Aluminium (Al) is also a popular neurotoxin that accelerates oxidative damage to biomolecules, which is correlated to the aetiology of Alzheimer's disease (AD). It is a common metal on the globe and can easily enter the body through food and water additives, cutlery, deodorants, and medications. It accumulates mostly in the brain's frontal cortex and hippocampus, and its elimination half-life in the human brain is estimated to be 7 years. It is known to be particularly vulnerable to AD, which is a crippling neurological ailment that primarily affects ageing adults and has a large socioeconomic impact. Niruriflavone (NF) is a natural flavonoid isolated from Phyllanthus niruri Linn.

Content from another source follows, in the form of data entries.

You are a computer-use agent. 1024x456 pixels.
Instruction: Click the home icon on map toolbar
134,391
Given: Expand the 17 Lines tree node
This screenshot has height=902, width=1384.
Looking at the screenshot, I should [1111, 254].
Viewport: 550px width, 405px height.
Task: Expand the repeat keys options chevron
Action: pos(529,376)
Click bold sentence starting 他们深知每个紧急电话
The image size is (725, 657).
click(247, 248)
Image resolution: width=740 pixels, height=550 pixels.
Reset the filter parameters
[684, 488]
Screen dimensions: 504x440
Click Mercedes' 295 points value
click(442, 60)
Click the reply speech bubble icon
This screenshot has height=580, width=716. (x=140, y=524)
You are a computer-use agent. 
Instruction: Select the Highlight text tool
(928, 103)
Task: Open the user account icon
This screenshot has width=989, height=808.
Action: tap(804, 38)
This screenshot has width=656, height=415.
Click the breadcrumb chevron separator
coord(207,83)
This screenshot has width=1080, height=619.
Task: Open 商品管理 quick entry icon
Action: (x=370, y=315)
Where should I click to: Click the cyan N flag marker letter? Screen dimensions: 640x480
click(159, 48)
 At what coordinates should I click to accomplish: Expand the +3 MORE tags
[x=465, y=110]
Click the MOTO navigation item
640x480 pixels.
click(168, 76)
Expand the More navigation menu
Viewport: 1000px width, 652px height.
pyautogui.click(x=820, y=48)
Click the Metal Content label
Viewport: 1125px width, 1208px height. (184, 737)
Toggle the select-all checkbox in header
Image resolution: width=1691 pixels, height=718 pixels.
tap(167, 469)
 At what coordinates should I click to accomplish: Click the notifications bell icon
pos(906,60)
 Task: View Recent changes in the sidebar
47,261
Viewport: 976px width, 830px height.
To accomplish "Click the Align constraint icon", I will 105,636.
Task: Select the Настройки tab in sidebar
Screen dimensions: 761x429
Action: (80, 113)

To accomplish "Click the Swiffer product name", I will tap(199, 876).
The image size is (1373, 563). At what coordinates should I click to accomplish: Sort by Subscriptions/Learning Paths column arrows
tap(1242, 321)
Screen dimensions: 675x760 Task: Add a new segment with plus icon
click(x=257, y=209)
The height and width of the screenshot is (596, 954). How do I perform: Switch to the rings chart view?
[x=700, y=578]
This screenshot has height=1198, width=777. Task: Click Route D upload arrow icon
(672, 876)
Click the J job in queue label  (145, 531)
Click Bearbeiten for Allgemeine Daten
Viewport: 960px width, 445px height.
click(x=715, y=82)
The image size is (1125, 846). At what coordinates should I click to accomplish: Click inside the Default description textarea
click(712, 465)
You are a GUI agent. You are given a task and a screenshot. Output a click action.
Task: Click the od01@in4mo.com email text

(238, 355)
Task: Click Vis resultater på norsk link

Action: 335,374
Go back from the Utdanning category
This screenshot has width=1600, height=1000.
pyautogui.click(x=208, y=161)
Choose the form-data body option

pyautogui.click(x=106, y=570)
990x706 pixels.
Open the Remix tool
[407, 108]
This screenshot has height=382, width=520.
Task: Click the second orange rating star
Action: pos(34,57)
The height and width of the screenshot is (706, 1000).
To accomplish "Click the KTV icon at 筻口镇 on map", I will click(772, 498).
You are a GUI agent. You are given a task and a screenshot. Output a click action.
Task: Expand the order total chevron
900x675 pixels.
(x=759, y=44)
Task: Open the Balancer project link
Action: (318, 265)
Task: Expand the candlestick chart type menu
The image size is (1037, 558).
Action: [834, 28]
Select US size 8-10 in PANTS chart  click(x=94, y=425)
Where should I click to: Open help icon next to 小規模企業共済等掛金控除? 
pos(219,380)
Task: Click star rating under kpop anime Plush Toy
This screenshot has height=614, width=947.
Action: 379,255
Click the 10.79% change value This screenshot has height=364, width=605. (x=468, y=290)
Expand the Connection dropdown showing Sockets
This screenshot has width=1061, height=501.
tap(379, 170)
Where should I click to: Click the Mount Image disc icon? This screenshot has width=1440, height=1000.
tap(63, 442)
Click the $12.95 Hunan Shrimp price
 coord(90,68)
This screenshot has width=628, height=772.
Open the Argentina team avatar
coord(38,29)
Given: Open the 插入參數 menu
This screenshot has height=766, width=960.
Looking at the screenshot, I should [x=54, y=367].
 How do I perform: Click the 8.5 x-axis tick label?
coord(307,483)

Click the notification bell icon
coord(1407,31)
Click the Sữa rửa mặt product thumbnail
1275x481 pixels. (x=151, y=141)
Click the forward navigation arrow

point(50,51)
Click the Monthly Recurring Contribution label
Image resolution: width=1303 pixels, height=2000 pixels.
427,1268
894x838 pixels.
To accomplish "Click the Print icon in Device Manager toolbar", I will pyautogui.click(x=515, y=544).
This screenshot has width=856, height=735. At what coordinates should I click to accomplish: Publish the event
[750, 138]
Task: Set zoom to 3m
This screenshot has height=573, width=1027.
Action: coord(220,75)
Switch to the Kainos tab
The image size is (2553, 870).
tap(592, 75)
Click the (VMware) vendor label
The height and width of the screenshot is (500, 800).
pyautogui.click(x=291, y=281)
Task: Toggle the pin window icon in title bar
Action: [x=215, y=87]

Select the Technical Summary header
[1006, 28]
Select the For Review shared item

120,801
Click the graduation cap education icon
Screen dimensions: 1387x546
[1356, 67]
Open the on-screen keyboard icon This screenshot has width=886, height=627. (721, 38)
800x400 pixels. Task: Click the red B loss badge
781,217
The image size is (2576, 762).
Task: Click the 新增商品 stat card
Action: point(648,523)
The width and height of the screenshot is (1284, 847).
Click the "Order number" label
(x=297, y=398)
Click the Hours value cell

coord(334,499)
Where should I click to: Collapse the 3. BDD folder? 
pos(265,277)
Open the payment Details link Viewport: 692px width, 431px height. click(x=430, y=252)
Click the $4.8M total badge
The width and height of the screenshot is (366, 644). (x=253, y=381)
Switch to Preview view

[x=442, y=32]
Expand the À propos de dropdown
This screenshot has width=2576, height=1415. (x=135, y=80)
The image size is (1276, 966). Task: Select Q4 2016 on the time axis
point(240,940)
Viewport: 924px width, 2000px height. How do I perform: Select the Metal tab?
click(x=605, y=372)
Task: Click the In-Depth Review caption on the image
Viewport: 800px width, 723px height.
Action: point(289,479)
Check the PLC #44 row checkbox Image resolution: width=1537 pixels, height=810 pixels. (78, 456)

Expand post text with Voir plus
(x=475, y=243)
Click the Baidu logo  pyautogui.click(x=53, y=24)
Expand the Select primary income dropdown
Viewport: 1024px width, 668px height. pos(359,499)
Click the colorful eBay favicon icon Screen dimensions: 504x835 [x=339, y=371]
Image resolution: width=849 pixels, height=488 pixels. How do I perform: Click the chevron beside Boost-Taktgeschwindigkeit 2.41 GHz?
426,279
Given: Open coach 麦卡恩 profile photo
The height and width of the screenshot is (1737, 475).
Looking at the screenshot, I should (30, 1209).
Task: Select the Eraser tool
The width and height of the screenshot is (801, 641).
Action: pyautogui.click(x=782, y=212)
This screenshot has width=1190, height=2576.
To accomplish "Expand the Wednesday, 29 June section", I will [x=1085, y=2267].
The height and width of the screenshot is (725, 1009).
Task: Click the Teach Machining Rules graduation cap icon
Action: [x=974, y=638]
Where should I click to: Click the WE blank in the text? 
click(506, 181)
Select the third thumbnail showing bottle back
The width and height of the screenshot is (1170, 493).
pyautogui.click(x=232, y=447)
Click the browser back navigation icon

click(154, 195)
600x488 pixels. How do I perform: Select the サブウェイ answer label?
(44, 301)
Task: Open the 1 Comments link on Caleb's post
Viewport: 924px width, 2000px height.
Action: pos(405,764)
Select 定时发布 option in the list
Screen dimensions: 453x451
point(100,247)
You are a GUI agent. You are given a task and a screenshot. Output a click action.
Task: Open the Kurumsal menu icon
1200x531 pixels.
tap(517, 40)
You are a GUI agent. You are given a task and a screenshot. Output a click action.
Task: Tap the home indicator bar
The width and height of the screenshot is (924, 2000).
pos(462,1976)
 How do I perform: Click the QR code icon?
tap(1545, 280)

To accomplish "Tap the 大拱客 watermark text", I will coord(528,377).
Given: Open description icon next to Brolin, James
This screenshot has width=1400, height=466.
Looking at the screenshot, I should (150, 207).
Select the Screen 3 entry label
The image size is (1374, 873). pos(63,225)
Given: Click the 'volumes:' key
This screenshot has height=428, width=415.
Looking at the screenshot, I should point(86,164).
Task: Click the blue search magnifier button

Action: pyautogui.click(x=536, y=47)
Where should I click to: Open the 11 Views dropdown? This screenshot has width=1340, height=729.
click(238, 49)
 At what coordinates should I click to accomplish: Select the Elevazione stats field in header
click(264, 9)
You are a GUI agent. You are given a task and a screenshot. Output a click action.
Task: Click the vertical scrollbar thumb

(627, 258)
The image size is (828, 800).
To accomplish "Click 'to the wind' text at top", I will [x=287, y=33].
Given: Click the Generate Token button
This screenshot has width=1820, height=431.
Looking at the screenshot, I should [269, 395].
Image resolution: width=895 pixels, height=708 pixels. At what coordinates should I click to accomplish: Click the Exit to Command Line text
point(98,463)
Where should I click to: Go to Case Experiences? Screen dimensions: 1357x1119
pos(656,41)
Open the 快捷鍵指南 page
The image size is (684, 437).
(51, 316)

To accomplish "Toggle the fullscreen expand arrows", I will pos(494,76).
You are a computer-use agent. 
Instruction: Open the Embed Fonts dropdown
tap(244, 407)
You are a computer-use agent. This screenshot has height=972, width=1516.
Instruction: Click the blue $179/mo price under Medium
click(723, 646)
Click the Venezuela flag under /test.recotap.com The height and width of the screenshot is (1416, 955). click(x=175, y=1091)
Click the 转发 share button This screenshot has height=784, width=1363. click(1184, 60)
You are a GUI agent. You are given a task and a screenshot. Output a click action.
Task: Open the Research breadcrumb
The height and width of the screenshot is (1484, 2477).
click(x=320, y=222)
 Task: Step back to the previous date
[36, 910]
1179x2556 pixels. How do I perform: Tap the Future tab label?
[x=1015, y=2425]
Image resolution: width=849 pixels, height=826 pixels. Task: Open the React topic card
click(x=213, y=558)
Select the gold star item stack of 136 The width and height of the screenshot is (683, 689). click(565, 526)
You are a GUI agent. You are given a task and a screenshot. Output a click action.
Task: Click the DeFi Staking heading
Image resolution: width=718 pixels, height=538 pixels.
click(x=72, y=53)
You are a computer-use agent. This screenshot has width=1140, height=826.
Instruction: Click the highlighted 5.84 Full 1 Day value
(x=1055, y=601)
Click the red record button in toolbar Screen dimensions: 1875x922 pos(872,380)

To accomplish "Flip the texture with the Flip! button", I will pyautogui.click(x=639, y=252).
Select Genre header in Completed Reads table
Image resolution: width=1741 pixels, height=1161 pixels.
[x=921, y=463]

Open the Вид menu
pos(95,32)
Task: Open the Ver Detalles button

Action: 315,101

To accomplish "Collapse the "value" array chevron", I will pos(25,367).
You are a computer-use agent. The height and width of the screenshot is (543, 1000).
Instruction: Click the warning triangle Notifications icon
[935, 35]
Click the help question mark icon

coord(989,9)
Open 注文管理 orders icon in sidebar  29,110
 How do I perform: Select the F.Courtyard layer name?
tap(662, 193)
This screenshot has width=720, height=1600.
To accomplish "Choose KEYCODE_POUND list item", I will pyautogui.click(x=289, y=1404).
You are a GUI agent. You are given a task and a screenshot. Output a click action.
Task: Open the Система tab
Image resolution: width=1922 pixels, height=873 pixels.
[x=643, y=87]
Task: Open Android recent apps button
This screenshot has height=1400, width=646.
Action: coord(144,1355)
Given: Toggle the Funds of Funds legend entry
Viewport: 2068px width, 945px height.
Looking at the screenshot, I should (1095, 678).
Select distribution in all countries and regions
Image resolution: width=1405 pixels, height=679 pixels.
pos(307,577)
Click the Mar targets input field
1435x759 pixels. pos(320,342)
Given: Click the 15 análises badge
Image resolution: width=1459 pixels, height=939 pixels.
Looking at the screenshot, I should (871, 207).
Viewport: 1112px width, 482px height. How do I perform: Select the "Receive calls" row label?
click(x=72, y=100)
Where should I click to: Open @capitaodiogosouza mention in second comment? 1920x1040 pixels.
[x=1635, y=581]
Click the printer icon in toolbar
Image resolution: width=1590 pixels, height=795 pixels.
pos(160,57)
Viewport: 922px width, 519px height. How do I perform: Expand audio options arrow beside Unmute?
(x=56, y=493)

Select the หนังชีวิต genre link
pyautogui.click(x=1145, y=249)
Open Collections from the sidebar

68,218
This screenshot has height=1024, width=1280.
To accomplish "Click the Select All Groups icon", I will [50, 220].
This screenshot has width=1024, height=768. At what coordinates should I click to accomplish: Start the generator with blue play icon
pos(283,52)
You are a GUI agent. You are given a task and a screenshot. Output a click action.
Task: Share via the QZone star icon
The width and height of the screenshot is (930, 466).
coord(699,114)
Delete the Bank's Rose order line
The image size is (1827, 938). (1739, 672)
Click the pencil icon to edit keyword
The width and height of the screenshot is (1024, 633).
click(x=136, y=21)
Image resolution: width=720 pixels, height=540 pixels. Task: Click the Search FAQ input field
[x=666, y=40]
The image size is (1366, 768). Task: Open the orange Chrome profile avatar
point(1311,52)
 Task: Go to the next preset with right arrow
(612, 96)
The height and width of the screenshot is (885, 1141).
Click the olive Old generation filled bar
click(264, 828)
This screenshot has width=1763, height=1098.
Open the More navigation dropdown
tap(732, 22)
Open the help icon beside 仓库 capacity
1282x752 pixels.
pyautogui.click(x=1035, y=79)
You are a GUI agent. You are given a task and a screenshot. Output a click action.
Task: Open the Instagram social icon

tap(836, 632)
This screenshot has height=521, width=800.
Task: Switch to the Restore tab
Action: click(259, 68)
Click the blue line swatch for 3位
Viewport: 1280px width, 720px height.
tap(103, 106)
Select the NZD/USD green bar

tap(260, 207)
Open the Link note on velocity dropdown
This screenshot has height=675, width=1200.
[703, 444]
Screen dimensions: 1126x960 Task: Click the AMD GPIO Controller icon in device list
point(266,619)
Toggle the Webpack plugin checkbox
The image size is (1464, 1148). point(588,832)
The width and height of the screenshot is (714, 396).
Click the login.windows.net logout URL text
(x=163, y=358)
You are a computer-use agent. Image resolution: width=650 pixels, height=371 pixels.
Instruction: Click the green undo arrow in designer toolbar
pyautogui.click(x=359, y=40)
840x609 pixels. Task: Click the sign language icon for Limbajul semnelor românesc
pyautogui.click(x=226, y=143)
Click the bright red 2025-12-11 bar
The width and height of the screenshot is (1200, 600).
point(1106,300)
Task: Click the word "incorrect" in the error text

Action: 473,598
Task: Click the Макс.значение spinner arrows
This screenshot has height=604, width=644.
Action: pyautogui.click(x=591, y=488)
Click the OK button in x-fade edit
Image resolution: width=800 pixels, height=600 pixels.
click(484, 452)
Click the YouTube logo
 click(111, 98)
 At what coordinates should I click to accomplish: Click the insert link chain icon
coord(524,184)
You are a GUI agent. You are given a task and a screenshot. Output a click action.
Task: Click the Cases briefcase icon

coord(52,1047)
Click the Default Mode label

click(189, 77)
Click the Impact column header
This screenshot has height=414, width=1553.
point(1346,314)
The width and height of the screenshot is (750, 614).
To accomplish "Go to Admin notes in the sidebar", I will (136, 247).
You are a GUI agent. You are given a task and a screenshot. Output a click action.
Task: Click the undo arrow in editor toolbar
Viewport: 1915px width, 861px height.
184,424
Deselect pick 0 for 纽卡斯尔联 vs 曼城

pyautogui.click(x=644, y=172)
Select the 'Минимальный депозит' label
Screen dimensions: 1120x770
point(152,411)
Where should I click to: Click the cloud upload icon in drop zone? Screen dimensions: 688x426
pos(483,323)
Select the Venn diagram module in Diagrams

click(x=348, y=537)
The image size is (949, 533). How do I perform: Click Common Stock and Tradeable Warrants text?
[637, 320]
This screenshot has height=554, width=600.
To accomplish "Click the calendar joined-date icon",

It demonstrated remarkable neuroprotective efficacy by inhibiting oxidative stress, acetylcholinesterase (AChE), and 5-lipoxygenase. The efficacy of NF was improved by the formulation of NF-loaded chitosan nanoparticle (NFLC). Consequently, the current study sought to assess the neuroprotective role of synthesized NFLC against aluminium chloride (AlCl3)-induced AD through the neurobehavioural, biochemical, and histopathological analysis.

Methods

Chronic administration of 100 mg/kg body weight of AlCl3 orally to Wistar rats resulted in AD. Neurobehavioural tests such the open-field test, elevated plus maze tests, and Morris water maze were used to evaluate the impact of NFLC treatment. The activity of the acetylcholinesterase enzyme and level of aluminium were also measured in AlCl3-induced AD rats. Cresyl violet staining was used to study the histopathological variations.

Results

NFLC treatment considerably increased learning and memory skills, improved the exploratory activities, and reduced the anxiety-related behaviour. NFLC-treated rats had lower Al levels and higher AChE inhibition activity. NFLC prevented the neuronal loss in the AD rat brains which was observed in histopathological studies.

Conclusion

NFLC helps to treat AD brought on by Al poisoning through the inhibition of AChE activity, oxidative stress, neuroinflammation, and neuronal loss. The development of these efficacious multitargeted NFLC could help people afflicted by AD.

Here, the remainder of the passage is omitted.